TAREFAS A REALIZAR –
1. De acordo com o texto, em que data os oito dirigentes europeus subscreveram o artigo dirigido à opinião pública?
2. Transcreva do texto, sem alterações, o trecho que vai de "Aquela declaração dos" até "norte-americano, deviam desaparecer.".

-------- TRECHO PARA LEITURA

Oito falsários (e dois criminosos de guerra)
por Higinio Polo
Faz agora um ano, os Estados Unidos e a Grã-Bretanha iniciavam a guerra
contra o Iraque. Umas semanas antes, a 30 de Janeiro de 2003, oito dirigentes
europeus, preparando o terreno para a agressão militar, subscreviam um
artigo dirigido à opinião pública europeia e mundial, que
foi publicado por muitos jornais europeus. Esse manifesto, no qual os oito
subscritores mentiam conscientemente, foi esquecido pela opinião
pública, mas convém recordá-lo, sobretudo, para exigir uma
prestação de contas àqueles que o assinaram. Recordem:
eram José María Aznar, presidente do governo espanhol;
Durão Barroso, primeiro ministro português; Silvio Berlusconi,
primeiro ministro italiano; Tony Blair, primeiro ministro britânico;
Peter Medgyessy, primeiro ministro húngaro; Leszek Miller, primeiro
ministro polaco; Anders Fogh Rasmussen, primeiro ministro dinamarquês, e
Václav Havel, presidente da República Checa. Eram, são, o
melhor de cada casa: filhos da direita mais reaccionária, às
vezes com matizes fascistas, como Berlusconi ou Aznar; social-democratas
thatcherianos, como Blair; corruptos convertidos do socialismo real, como
Miller ou Medgyessy; veteranos da extrema esquerda também convertidos ao
liberalismo, como Durão Barroso; ou antigos dissidentes, amantes da
democracia capitalista e de Washington, como Havel.
Aquela declaração dos oito estadistas, sob o título
"Europa e América devem permanecer unidas", sugeria na
realidade que as reticências europeias -- da França, da Alemanha e
da Rússia -- perante o belicismo norte-americano, deviam desaparecer.
Jogando na ambiguidade e na mentira, pese a evidente falta de provas, pese que
os inspectores das Nações Unidas continuavam a trabalhar no
Iraque e jamais afirmaram que o seu governo dispusesse de armas de
destruição massiva, esses oito dirigentes europeus não
tiveram pejo em escrever frases como esta: "O regime do Iraque e as suas
armas de destruição massiva representam uma ameaça clara
para a segurança mundial. Assim o reconheceram expressamente as
Nações Unidas".

----------------
-------- ENTRADAS DE DADOS

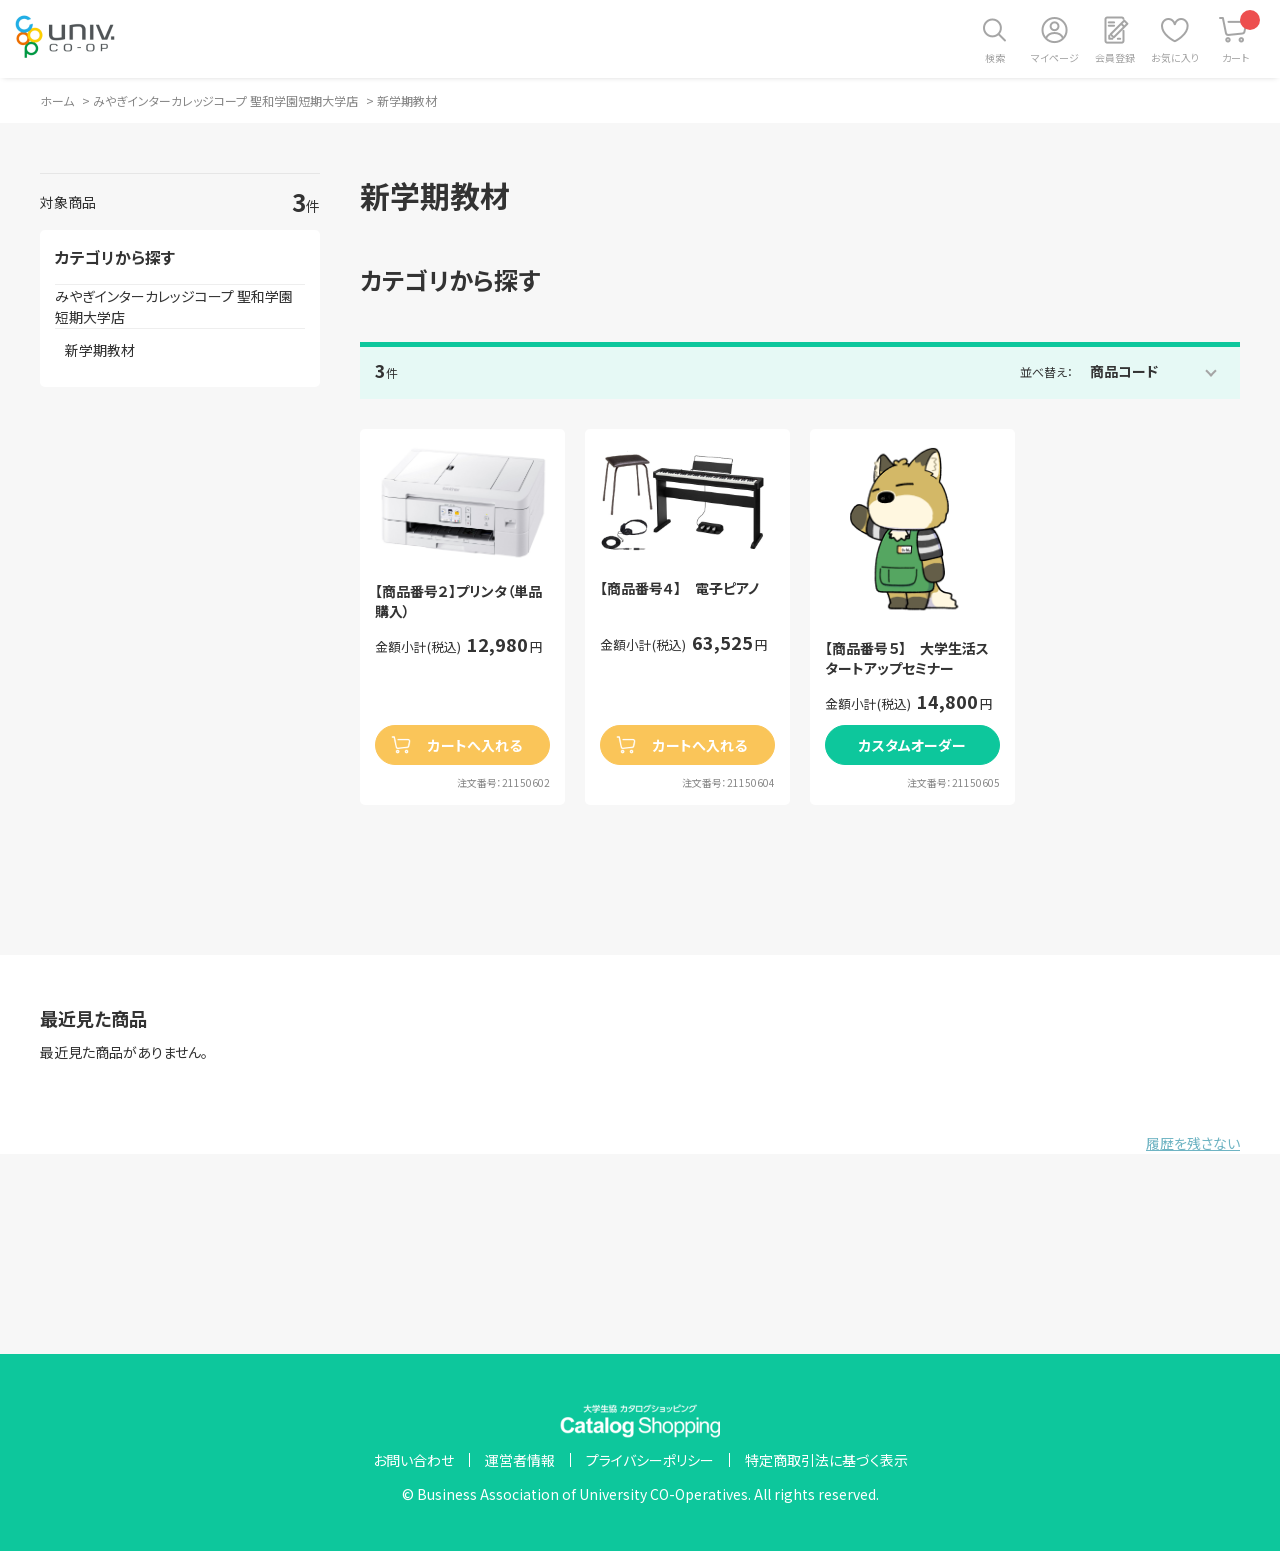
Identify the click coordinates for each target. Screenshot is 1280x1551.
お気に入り (1175, 57)
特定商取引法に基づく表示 (826, 1460)
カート (1241, 37)
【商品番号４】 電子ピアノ (679, 588)
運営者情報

----------------

LISTA DE SOLUÇÕES –
1. A 30 de Janeiro de 2003.

2.
Aquela declaração dos oito estadistas, sob o título
"Europa e América devem permanecer unidas", sugeria na
realidade que as reticências europeias -- da França, da Alemanha e
da Rússia -- perante o belicismo norte-americano, deviam desaparecer.